**Task data**:
◇ ◇ ◇ ◇ ◇ ◇ ◇
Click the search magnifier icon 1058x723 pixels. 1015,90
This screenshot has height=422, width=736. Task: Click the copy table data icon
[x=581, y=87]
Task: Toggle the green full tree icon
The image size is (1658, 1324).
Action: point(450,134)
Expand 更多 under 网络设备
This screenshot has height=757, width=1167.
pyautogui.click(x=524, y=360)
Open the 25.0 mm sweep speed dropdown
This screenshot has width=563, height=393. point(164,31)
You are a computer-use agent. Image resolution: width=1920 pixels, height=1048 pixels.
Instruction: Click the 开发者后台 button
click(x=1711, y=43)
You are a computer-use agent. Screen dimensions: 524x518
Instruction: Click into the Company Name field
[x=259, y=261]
◇ ◇ ◇ ◇ ◇ ◇ ◇
The answer should contain every line of the data, unchanged.

**Task solution**:
Click the search magnifier icon 1058x723 pixels. 1015,90
This screenshot has height=422, width=736. Task: Click the copy table data icon
[x=581, y=87]
Task: Toggle the green full tree icon
The image size is (1658, 1324).
Action: point(450,134)
Expand 更多 under 网络设备
This screenshot has height=757, width=1167.
pyautogui.click(x=524, y=360)
Open the 25.0 mm sweep speed dropdown
This screenshot has width=563, height=393. point(164,31)
You are a computer-use agent. Image resolution: width=1920 pixels, height=1048 pixels.
Instruction: Click the 开发者后台 button
click(x=1711, y=43)
You are a computer-use agent. Screen dimensions: 524x518
Instruction: Click into the Company Name field
[x=259, y=261]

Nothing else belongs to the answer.